The problem:
Please copy out these records again, swapping "GUI agent" for "interface assistant" everywhere it appears and leaving everything else the same.

Exercise inputs:
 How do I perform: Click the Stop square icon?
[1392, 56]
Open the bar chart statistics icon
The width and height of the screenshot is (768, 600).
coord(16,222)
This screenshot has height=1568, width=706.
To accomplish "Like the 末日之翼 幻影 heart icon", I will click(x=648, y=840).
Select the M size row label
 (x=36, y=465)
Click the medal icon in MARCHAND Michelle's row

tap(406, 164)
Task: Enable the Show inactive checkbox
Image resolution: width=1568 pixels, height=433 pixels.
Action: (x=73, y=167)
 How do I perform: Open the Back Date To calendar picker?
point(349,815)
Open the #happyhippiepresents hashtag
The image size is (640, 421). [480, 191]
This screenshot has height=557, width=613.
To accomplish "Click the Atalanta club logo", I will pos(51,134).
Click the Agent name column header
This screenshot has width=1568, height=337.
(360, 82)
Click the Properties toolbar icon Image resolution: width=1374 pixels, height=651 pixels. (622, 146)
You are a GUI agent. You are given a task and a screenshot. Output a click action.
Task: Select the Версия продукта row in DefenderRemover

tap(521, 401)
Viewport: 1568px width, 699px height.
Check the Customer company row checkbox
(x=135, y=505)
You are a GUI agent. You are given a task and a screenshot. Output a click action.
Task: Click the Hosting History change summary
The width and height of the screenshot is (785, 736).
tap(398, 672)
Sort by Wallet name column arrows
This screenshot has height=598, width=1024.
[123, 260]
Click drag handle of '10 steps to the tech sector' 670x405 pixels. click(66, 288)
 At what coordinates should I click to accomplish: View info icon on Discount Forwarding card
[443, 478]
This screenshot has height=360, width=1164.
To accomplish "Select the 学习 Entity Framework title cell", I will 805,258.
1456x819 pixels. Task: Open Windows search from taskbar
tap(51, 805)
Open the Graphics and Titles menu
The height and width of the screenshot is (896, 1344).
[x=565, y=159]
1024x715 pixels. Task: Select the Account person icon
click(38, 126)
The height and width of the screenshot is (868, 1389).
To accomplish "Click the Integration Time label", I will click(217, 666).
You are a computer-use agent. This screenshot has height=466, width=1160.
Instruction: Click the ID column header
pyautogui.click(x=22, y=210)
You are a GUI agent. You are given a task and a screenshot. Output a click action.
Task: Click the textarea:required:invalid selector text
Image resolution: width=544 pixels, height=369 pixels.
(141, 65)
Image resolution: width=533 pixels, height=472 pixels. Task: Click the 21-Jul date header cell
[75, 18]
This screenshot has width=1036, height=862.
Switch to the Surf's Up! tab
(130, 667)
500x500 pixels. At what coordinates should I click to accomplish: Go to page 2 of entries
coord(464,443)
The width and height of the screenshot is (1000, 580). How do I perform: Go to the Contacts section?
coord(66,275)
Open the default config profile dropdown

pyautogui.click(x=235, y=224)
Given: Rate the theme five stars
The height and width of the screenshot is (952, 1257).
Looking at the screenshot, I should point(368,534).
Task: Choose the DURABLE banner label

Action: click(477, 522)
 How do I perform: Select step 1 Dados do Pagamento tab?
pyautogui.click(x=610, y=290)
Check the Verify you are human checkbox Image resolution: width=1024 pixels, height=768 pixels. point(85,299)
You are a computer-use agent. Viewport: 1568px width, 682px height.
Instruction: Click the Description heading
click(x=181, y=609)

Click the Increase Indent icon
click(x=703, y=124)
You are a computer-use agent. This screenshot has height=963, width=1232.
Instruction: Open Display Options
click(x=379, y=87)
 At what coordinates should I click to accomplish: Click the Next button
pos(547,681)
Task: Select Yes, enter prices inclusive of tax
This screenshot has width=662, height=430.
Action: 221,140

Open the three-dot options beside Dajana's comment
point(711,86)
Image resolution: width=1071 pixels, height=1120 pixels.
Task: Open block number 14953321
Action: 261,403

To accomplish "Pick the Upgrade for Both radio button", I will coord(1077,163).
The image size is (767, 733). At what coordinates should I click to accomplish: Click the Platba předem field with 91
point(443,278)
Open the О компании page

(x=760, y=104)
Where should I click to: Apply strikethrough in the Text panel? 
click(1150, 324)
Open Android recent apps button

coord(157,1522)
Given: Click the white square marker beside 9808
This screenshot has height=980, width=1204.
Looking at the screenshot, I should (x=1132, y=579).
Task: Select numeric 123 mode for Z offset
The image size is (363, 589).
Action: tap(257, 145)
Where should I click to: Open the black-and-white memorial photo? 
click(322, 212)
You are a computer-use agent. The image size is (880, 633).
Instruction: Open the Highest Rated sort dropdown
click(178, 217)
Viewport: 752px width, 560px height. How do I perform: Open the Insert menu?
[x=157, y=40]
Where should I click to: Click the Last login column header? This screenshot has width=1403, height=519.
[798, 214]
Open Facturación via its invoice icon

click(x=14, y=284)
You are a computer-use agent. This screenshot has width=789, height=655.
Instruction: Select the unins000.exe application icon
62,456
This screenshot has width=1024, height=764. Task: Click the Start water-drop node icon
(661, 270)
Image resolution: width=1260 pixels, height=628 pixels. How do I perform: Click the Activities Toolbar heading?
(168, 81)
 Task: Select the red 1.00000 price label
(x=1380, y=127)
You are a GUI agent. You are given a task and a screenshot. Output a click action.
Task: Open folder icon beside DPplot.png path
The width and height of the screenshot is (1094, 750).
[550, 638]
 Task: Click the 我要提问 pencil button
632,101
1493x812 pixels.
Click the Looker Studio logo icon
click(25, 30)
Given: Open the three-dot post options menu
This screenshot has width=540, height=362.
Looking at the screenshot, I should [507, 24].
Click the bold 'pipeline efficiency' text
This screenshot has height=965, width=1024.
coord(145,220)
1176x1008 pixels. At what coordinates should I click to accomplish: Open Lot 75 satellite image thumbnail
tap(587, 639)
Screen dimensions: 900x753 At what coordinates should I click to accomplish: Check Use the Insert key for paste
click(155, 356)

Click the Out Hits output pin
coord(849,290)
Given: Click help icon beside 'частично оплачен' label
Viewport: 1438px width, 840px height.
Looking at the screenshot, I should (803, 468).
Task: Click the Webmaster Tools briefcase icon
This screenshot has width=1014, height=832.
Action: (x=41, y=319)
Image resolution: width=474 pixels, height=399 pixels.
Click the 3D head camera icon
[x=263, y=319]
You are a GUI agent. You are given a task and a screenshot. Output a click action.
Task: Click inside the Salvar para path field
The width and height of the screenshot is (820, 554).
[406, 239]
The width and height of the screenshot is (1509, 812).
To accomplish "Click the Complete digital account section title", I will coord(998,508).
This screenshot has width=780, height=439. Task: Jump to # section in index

Correct output:
 How do I perform: Click the Stop square icon?
[1392, 56]
Open the bar chart statistics icon
The width and height of the screenshot is (768, 600).
coord(16,222)
This screenshot has height=1568, width=706.
To accomplish "Like the 末日之翼 幻影 heart icon", I will click(x=648, y=840).
Select the M size row label
 (x=36, y=465)
Click the medal icon in MARCHAND Michelle's row

tap(406, 164)
Task: Enable the Show inactive checkbox
Image resolution: width=1568 pixels, height=433 pixels.
Action: (x=73, y=167)
 How do I perform: Open the Back Date To calendar picker?
point(349,815)
Open the #happyhippiepresents hashtag
The image size is (640, 421). [480, 191]
This screenshot has height=557, width=613.
To accomplish "Click the Atalanta club logo", I will pos(51,134).
Click the Agent name column header
This screenshot has width=1568, height=337.
(360, 82)
Click the Properties toolbar icon Image resolution: width=1374 pixels, height=651 pixels. (622, 146)
You are a interface assistant. You are given a task and a screenshot. Output a click action.
Task: Select the Версия продукта row in DefenderRemover

tap(521, 401)
Viewport: 1568px width, 699px height.
Check the Customer company row checkbox
(x=135, y=505)
You are a interface assistant. You are given a task and a screenshot. Output a click action.
Task: Click the Hosting History change summary
The width and height of the screenshot is (785, 736).
tap(398, 672)
Sort by Wallet name column arrows
This screenshot has height=598, width=1024.
[123, 260]
Click drag handle of '10 steps to the tech sector' 670x405 pixels. click(66, 288)
 At what coordinates should I click to accomplish: View info icon on Discount Forwarding card
[443, 478]
This screenshot has height=360, width=1164.
To accomplish "Select the 学习 Entity Framework title cell", I will 805,258.
1456x819 pixels. Task: Open Windows search from taskbar
tap(51, 805)
Open the Graphics and Titles menu
The height and width of the screenshot is (896, 1344).
[x=565, y=159]
1024x715 pixels. Task: Select the Account person icon
click(38, 126)
The height and width of the screenshot is (868, 1389).
To accomplish "Click the Integration Time label", I will click(217, 666).
You are a computer-use agent. This screenshot has height=466, width=1160.
Instruction: Click the ID column header
pyautogui.click(x=22, y=210)
You are a interface assistant. You are given a task and a screenshot. Output a click action.
Task: Click the textarea:required:invalid selector text
Image resolution: width=544 pixels, height=369 pixels.
(141, 65)
Image resolution: width=533 pixels, height=472 pixels. Task: Click the 21-Jul date header cell
[75, 18]
This screenshot has width=1036, height=862.
Switch to the Surf's Up! tab
(130, 667)
500x500 pixels. At what coordinates should I click to accomplish: Go to page 2 of entries
coord(464,443)
The width and height of the screenshot is (1000, 580). How do I perform: Go to the Contacts section?
coord(66,275)
Open the default config profile dropdown

pyautogui.click(x=235, y=224)
Given: Rate the theme five stars
The height and width of the screenshot is (952, 1257).
Looking at the screenshot, I should point(368,534).
Task: Choose the DURABLE banner label

Action: click(477, 522)
 How do I perform: Select step 1 Dados do Pagamento tab?
pyautogui.click(x=610, y=290)
Check the Verify you are human checkbox Image resolution: width=1024 pixels, height=768 pixels. point(85,299)
You are a computer-use agent. Viewport: 1568px width, 682px height.
Instruction: Click the Description heading
click(x=181, y=609)

Click the Increase Indent icon
click(x=703, y=124)
You are a computer-use agent. This screenshot has height=963, width=1232.
Instruction: Open Display Options
click(x=379, y=87)
 At what coordinates should I click to accomplish: Click the Next button
pos(547,681)
Task: Select Yes, enter prices inclusive of tax
This screenshot has width=662, height=430.
Action: 221,140

Open the three-dot options beside Dajana's comment
point(711,86)
Image resolution: width=1071 pixels, height=1120 pixels.
Task: Open block number 14953321
Action: 261,403

To accomplish "Pick the Upgrade for Both radio button", I will coord(1077,163).
The image size is (767, 733). At what coordinates should I click to accomplish: Click the Platba předem field with 91
point(443,278)
Open the О компании page

(x=760, y=104)
Where should I click to: Apply strikethrough in the Text panel? 
click(1150, 324)
Open Android recent apps button

coord(157,1522)
Given: Click the white square marker beside 9808
This screenshot has height=980, width=1204.
Looking at the screenshot, I should (x=1132, y=579).
Task: Select numeric 123 mode for Z offset
The image size is (363, 589).
Action: tap(257, 145)
Where should I click to: Open the black-and-white memorial photo? 
click(322, 212)
You are a computer-use agent. The image size is (880, 633).
Instruction: Open the Highest Rated sort dropdown
click(178, 217)
Viewport: 752px width, 560px height. How do I perform: Open the Insert menu?
[x=157, y=40]
Where should I click to: Click the Last login column header? This screenshot has width=1403, height=519.
[798, 214]
Open Facturación via its invoice icon

click(x=14, y=284)
You are a computer-use agent. This screenshot has width=789, height=655.
Instruction: Select the unins000.exe application icon
62,456
This screenshot has width=1024, height=764. Task: Click the Start water-drop node icon
(661, 270)
Image resolution: width=1260 pixels, height=628 pixels. How do I perform: Click the Activities Toolbar heading?
(168, 81)
 Task: Select the red 1.00000 price label
(x=1380, y=127)
You are a interface assistant. You are given a task and a screenshot. Output a click action.
Task: Open folder icon beside DPplot.png path
The width and height of the screenshot is (1094, 750).
[550, 638]
 Task: Click the 我要提问 pencil button
632,101
1493x812 pixels.
Click the Looker Studio logo icon
click(25, 30)
Given: Open the three-dot post options menu
This screenshot has width=540, height=362.
Looking at the screenshot, I should [507, 24].
Click the bold 'pipeline efficiency' text
This screenshot has height=965, width=1024.
coord(145,220)
1176x1008 pixels. At what coordinates should I click to accomplish: Open Lot 75 satellite image thumbnail
tap(587, 639)
Screen dimensions: 900x753 At what coordinates should I click to accomplish: Check Use the Insert key for paste
click(155, 356)

Click the Out Hits output pin
coord(849,290)
Given: Click help icon beside 'частично оплачен' label
Viewport: 1438px width, 840px height.
Looking at the screenshot, I should (803, 468).
Task: Click the Webmaster Tools briefcase icon
This screenshot has width=1014, height=832.
Action: (x=41, y=319)
Image resolution: width=474 pixels, height=399 pixels.
Click the 3D head camera icon
[x=263, y=319]
You are a interface assistant. You are given a task and a screenshot. Output a click action.
Task: Click inside the Salvar para path field
The width and height of the screenshot is (820, 554).
[406, 239]
The width and height of the screenshot is (1509, 812).
To accomplish "Click the Complete digital account section title", I will coord(998,508).
This screenshot has width=780, height=439. Task: Jump to # section in index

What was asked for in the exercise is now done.